4.1

5.8K 412 180
                                    





Titreyen cep telefonumla yattığım yerde gerindim. Sanırım sırtım biraz tutulmuştu. İnleyerek gözlerimi aralamaya çalıştım ve doğruldum. Telefonumu bularak aramayı açtım.

"Nerdesin bacısını sevdiğim?" dedi. Bu Tufan'dı. Ne dediğini anlamak için bir süre bekledim. Daha yeni uyanmıştım, komut beynime gitmiyordu.

"İşteyim herhalde." diye mırıldandım. Gözlerimi kırpıştırarak kuruluğunu geçirdim ve etrafıma baktım. Ali'yle dinlenme odasındaki koltukta uyuyorduk. Bu kadar ses yapmama rağmen hala uyuyordu.

"Lokantanın önünde bekliyoruz. Bir saat oldu, götümüz dondu dışarda." dediğinde ayılarak koltuktan alelacele kalktım. Telefonumu cebime atarak Ali'yi biraz dürtükledim ve kapıları açmak için mutfaktan çıktım. Herkesi kapı önünde yığılmış bir şekilde bulduğumda koşarak kapının üstünde duran anahtarı çevirdim.

Ali akşam kapıların hepsini kilitlemişti.

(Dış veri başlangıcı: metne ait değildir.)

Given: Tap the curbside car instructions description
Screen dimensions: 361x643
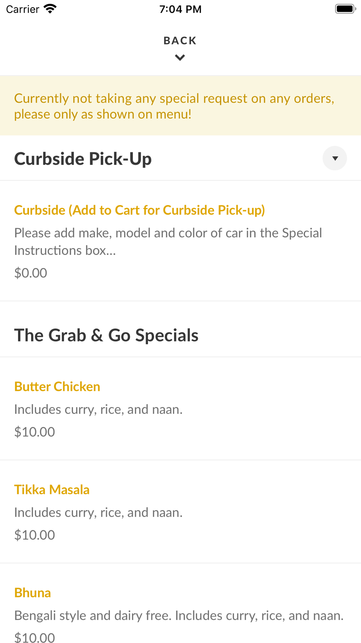Looking at the screenshot, I should point(168,242).
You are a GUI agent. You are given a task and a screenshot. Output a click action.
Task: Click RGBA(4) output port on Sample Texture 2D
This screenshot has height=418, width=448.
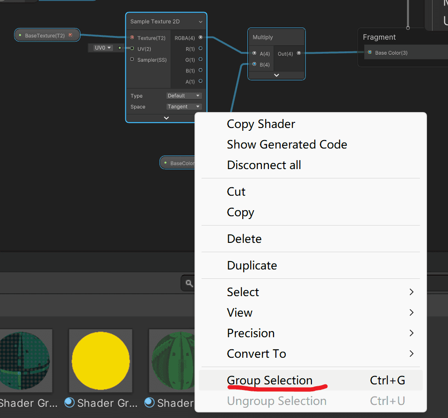click(201, 37)
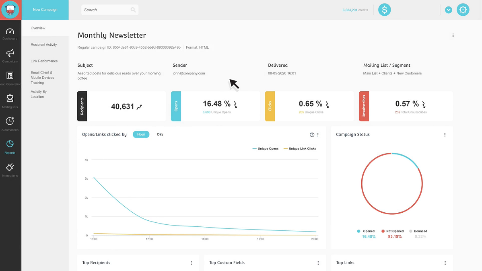
Task: Click the New Campaign button
Action: pos(45,10)
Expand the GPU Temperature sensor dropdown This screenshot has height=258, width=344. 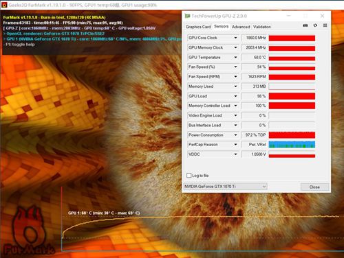(x=235, y=57)
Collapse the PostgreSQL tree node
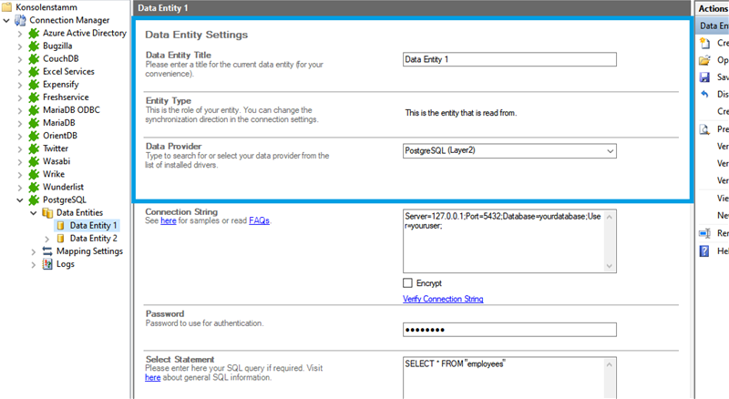Image resolution: width=729 pixels, height=399 pixels. point(21,199)
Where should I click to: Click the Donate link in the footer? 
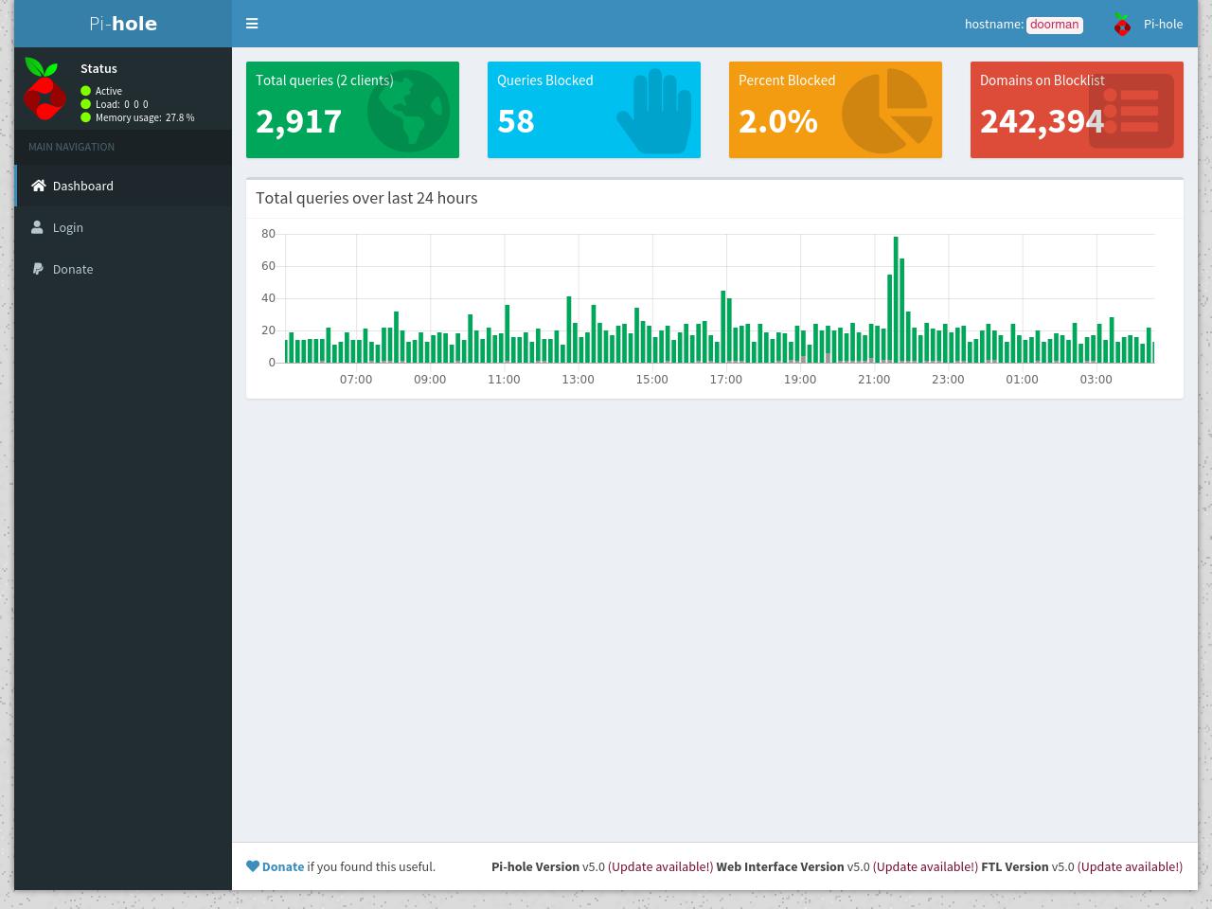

Kapıları açtığımda çalışanlar içeri girip hızla gerekli işlerine başladılar. Tufan ise kızgınca kapının önünde bana bakıyordu. Tam arkasında ise Hasan abi vardı.

"Ne var be?" diye çemkirdim. Gıcık bir şekilde aralarından sessizce bakışıp bana yüzlerini buruşturdular.

"İki günde kendine benzetmişsin şu beton gibi adamı." dedim, Hasan abiyi işaret ederek. Hasan abi üstüme atlamadan Ali'nin yanına dönmek için koşar adım yürümeye başladım. Sonunda dinlenme odasına geldiğimde kapıyı arkamdan kapatıp kilitledim. Sonuçta kocam uyuyordu ve bu bizim özelimizdi.

Gerçi daha kocam değildi ama olacaktı. Müstakbel kocam diyebilirdim.

"Alim." diye seslendim. Yanına oturarak elimi yanağına yasladım. Yanağını hemen avucuma yaslayarak mırıldandı. Yanağını okşayarak diğer yanağına küçük bir öpücük kondurdum. Beni yanına çekmek istesede ona engel olarak kalkması için onaylamaz mırıltılar çıkardım.

Gözlerini araladığında güzel yeşil gözleriyle karşılaştım. Yeşillerini kenarları biraz kızarsada birazdan geçecek bir kızarıklıktı.

"Kalkacağım." diyerek yataktan doğruldu. Ayağı kalktığında bende kalktım. Silkinerek ayılmaya çalıştı ve bana baktı.

"Bence biz dün bugün içinde çalıştık. Bugün tatil yapalım." dedi, uykulu bir sesle. Tatil derken neyden bahsediyordu?

"Anlamadım." dedim, kaşlarımı çatarak. Gülümseyip yanağımdan makas aldı. Gözleri biraz şişti ve bu çok tatlıydı.

"Dün bize yaptıkları gibi işleri onlara kilitleyelim ve gezelim." dedi, daha açık bir şekilde. Ona gülerek karşılık verdim. Buna tabiki de hayır demeyecektim. Yüzümü yıkayarak yeterince ayıldıktan sonra kulübeden bir şey alacakmış gibi lokantadan çıktım.

Gizlice arabaya bindiğimde birkaç dakika sonra Ali geldi. Aramızda gülüşerek kemerlerimizi bağladık. Sahilden çıktığımızda hiç bilmediğim sokaklarda dolaşmaya başladık.

"Biraz araba gezintisi iyi gelir." diyerek gülümsedi. Gittikçe semtten uzaklaştığımızı fark ettiğimde ona baktım. Sanırım aklında bizi götüreceği başka bir yer vardı. Bana bakarak gülümsedi. Söylemeyede niyetli görünmüyordu.

"Yalnız olabileceğimiz bir yere mi gidiyoruz?" dedim. Dikiz aynasından bana bakarak gülümsedi.

"Tabiki de yalnız olabileceğimiz güzel bir yere gidiyoruz. Gidince görürsün." dedi. Yol biraz fazla uzun sürdüğü için canım sıkılmaya başlamıştı. Uzun araba yolculukları canımı sıkıyordu ve bacaklarımı ağrıtıyordu. Bacaklarımı ovalayarak ofladım.